Review: The Silence Of Dark Water: An Inner Journey

Jonathan Wittenberg’s growing reputation as a serious thinker and inspiring rabbi is reinforced by his latest book.


By Jonathan Wittenberg
Robin Clark/Joseph’s Bookstore, £17.95

Rabbi Jonathan Wittenberg lives life at an extraordinarily intense level. Deeply spiritual and practical at the same time, his mind is always questing while his hands create the garden of which dreams are made. His new book is a cross between autobiography, spiritual journey and a perpetual quest for truth.

In many cases, when authors use their own family story to make a point, it sounds forced, as if the publisher has asked them to personalise the argument in some way. But Wittenberg’s family story is at the root of his being. Child of a family rooted in traditional Orthodoxy on one side and the old German liberal tradition on the other (his grandfather, Georg Salzberger, was the founder rabbi of Belsize Square Synagogue), he links traditional practice with modern thought, a critical approach with a deep love of midrash, profound knowledge of rabbinic sources with a sweeping familiarity with English literature.

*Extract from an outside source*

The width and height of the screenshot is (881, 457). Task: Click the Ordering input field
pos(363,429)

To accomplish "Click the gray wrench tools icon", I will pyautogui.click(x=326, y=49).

But that is not what makes this volume remarkable, although it helps. It is Wittenberg’s simple reflections that so strike the reader. Coming from a refugee family, as a child he felt that sitting seven people around a table was a lot. Only later did he realise the seven was small, and full of the absence of those who perished. When he reflects on death — standing outside the Westend synagogue in Frankfurt, where his grandfather officiated as rabbi until 1939 — he says: “I imagine him standing on the steps outside it with my beautiful and elegant grandmother, greeting the guests after a wedding… They’re dead and gone. At least they’re definitely dead but I don’t entirely know if they’re gone or what precisely that would mean.”

There follows a most elegant and moving account of what the absence of people means — from the widow who has to learn to walk again before she can bear to cross the street on her own, to Jonathan’s own sense of connectedness when he picks up his grandfather’s beautiful kiddush cup.
We have all felt that moment of connectedness with parents gone before when we handle their clothes or their books or indeed their kiddush cup. We have wept into clothes and held the kiddush cup too tight, leaving greasy fingerprints on the stem. But few of us, if any, have written about that sense of connectedness and absence with quite that profundity, and lightness of style.

As the book progresses, we undertake the journeys with Rabbi Wittenberg, even if we cannot share them all. His relationship with his dog might leave some of us cold, and his love of very long walks leaves this reader exhausted sitting on the sofa. But, within this volume, wherever one sits on the spectrum of Jewish belief, there is something to captivate, to provoke, to wonder at, to learn from, and to share.

And all in simple prose, with an intensity of emotion and profundity of spiritual awareness that is beguiling, enviable and immensely attractive.